Dienstag, 21. Juni 2005

Jeder Augenblick ist wie ein Fenster, das sich öffnet und dann wieder verschließt. Jeden Moment klopft eine Gelegenheit bei uns an und ist augenblicklich wieder verschwunden(...) Die einzige Zeit ist jetzt. Allein in dieser Zeit können wir für den Augenblick wach sein und für die Möglichkeiten die vor uns liegen. (Reshad Feild)

Schritte in die Freiheit
(Book)
Reshad Feild
Released: Juni 2004

Gartentraum

Donnerstag, 9. Juni 2005

Eine der größten Kostbarkeiten dieser Zeit ist der Garten. Er braucht zwei Dinge die sehr selten geworden sind. Zeit und Zuwendung.
Ein etwas anderer Gartentraum ist ein Haus dessen Mitte ein wunderschöner Garten ist mit üppigen Gewächsen und duftenden Blumen, von der Sonne beschienen und um ihn herum Arkaden in denen man sitzen und mit Menschen beisammensein kann, getragen von einer Kraft der Mitte unmittelbar.
Hier bin ich Mensch, hier kann ich sein und bleiben in dieser Bleibe und zurückkehren zum Wesen der Einheit und Einfachheit in Verbindung. Wie ein Sufi-Meister dieser Zeit sagte: " Ich ändere nichts. Ich füge nichts hinzu. Ich verbinde, in dir von dir und zu dir."

Jetzt Leben

Montag, 6. Juni 2005

Die größte Gefahr ist, dass wir eines Tages aufwachen und feststellen, dass wir nicht unser eigenes Leben, sondern das eines anderen gelebt haben.
Solange ich lebe, ist es nicht zu spät sich daran zu beteiligen.
Wer etwas mit ganzem Herzen tut, sucht nicht nach Helfern.(japan.)

Tun

Sonntag, 5. Juni 2005

Was zählt, ist nicht, wie ungeheuer die Aufgabe, sondern wie groß unser Mut ist (Mathieu Richard)
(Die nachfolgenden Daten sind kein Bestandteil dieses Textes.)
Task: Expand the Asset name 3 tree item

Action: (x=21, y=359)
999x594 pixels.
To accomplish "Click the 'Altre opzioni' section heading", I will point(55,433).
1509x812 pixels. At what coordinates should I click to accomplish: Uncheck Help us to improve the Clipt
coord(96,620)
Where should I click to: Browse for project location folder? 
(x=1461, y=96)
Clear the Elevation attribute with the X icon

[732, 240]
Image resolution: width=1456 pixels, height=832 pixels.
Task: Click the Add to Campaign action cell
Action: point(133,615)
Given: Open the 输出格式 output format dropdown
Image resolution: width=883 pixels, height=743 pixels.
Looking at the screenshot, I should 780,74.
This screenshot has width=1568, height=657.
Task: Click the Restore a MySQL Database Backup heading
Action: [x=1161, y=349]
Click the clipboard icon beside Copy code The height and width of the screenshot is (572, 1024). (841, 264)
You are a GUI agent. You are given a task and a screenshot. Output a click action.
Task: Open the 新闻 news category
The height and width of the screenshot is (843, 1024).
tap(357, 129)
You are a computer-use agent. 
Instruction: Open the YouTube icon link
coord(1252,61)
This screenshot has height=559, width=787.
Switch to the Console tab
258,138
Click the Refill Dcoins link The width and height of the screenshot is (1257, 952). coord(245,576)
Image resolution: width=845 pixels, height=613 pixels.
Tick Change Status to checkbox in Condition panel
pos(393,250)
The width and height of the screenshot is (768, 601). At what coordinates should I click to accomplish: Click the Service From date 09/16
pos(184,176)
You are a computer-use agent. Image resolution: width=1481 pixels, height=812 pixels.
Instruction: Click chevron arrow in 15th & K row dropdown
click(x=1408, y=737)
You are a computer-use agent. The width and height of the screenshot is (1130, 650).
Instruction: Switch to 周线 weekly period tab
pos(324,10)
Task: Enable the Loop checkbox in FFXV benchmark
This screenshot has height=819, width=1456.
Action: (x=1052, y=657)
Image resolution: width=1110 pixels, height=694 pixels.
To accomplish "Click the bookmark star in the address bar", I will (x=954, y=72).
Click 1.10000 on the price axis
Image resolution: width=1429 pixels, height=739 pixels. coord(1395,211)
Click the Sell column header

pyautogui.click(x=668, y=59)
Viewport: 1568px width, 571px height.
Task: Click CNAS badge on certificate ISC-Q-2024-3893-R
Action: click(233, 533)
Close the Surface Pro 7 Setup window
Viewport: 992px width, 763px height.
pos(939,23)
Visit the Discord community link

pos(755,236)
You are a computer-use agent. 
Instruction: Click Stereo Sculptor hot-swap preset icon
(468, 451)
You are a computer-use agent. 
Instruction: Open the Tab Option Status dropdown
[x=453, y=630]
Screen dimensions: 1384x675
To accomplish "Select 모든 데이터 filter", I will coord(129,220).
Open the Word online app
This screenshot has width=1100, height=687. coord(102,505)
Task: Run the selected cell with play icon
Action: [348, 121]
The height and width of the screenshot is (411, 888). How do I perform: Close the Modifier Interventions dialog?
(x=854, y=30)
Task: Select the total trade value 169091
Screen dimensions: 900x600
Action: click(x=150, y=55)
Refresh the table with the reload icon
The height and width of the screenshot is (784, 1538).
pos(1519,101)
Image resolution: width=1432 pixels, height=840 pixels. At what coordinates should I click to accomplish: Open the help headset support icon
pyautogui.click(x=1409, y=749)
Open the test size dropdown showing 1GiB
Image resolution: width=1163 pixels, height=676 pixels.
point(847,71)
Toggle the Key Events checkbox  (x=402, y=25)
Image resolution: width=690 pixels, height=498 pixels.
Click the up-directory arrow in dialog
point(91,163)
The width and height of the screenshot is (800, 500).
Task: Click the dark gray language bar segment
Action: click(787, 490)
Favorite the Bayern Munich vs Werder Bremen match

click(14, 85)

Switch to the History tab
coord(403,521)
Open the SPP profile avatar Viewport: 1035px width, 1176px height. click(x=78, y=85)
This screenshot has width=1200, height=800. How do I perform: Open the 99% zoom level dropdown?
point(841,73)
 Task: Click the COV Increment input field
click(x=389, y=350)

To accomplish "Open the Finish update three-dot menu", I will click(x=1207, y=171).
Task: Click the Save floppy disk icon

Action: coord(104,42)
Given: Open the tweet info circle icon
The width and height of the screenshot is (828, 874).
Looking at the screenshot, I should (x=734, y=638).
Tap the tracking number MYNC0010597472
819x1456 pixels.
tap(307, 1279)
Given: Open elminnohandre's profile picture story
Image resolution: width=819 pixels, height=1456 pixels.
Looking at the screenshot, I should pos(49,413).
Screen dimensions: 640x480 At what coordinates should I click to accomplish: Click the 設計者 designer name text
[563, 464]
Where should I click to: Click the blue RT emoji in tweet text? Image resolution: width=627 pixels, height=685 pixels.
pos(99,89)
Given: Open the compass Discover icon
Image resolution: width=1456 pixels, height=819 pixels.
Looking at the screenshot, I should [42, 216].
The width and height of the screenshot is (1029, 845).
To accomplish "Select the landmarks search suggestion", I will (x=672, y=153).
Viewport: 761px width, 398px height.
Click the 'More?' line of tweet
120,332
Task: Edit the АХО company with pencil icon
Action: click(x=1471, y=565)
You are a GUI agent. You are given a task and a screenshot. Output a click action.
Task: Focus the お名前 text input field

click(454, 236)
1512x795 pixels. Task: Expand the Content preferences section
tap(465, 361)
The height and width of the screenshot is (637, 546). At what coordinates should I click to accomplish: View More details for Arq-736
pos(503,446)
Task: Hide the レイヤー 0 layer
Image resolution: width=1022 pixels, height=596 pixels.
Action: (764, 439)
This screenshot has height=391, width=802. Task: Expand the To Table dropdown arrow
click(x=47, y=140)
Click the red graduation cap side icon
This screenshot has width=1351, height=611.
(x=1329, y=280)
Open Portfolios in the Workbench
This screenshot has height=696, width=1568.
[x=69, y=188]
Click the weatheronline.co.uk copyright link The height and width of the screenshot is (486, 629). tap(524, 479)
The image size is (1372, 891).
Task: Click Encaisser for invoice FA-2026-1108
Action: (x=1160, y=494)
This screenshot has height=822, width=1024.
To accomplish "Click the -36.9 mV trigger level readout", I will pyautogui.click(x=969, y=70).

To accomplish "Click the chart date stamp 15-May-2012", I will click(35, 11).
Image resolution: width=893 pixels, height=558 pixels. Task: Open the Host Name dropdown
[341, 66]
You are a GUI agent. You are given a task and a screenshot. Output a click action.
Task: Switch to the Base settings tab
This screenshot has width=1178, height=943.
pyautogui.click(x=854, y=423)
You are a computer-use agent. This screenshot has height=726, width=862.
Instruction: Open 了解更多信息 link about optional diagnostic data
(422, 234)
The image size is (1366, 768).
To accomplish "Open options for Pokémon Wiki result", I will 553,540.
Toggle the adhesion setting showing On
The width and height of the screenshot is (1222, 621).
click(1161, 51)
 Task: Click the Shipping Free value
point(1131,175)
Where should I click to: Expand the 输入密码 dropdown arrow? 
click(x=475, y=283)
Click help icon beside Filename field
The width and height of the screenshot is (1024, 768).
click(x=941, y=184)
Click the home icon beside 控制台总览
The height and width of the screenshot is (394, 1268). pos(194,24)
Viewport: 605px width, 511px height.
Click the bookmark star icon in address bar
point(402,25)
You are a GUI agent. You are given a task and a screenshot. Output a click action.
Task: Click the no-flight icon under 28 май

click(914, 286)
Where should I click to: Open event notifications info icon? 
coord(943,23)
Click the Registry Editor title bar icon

Es gibt nichts Gutes außer man tut es.

Sofern du nichts Gutes tust, tust du Schlechtes.

Tu erst das Notwendige, dann das Mögliche, dann schaffst du auch das Unmögliche. F. v. Asissi

Was zählt ist nicht das was wir angefangen haben sondern das , was wir zu Ende gebracht haben.

Die kleinen Dinge

Sonntag, 1. Mai 2005

Es sind die kleinen Dinge, die uns brauchen, denn wir hauchen alle Lebensringe in sie ein. Drum ergreift sie, meine Hände voller Liebe, so als bliebe ohne euch am Ende jedes Ding allein.